Overweight or obese girls get their first period months earlier than their normal-weight peers, according to a Danish study.
It's nothing new that girls are getting younger and younger when they have their first period, but experts worry that the current obesity epidemic could be fueling that trend.
Early-onset menstruation is linked to later health problems such as breast cancer, said Sarah Keim, a researcher at The Ohio State University College of Medicine in Columbus, who wasn't involved in the new study.
Girls who get their period early in life are also more likely to have sex sooner than their peers, Keim added, which increases the risk of teen pregnancy and sexually transmitted diseases.
About 17 percent of American kids and teens are obese, according to the Centers for Disease Control and Prevention.
For the study, researchers used information on body mass index (BMI), a measure of weight in relation to height, and age at first period from about 3,200 Danish girls born between 1984 and 1987.
The girls started their period just after they had turned 13, on average, which is about half a year later than in the U.S. Keim said part of the reason for this difference may be that African-Americans tend to start their periods before white girls.
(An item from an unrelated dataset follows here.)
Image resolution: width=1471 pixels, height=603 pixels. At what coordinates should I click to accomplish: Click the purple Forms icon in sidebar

On average, a girl got her period about 25 days earlier for every point her BMI increased. For a female of about average height and weight, a one-point change in BMI is equivalent to about six pounds.
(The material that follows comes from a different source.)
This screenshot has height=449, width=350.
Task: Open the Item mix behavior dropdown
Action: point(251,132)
Overweight and obese girls, for example, got their period three to five months before normal-weight girls, said Anshu Shrestha, a graduate student at UCLA School of Public Health, who worked on the study.
There has been past research showing a link between BMI and when girls start menstruating. However, since this study was done more recently, it shows that the link is holding up in today's generation, Keim said.
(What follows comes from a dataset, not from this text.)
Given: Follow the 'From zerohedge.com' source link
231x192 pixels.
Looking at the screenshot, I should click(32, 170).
The researchers also found that a girl's mother's weight was related to when her daughter started menstruating, but less so than earlier work had hinted.
For every point her mother's BMI when pregnant went up, the girl's period came about a week earlier, according to the new study, which was published in the journal Fertility and Sterility.
Keim said the Danish findings reinforce the importance of keeping a healthy weight.
"It's important for your entire life, starting from very early on," she told Reuters Health. "And it can even affect your children's health."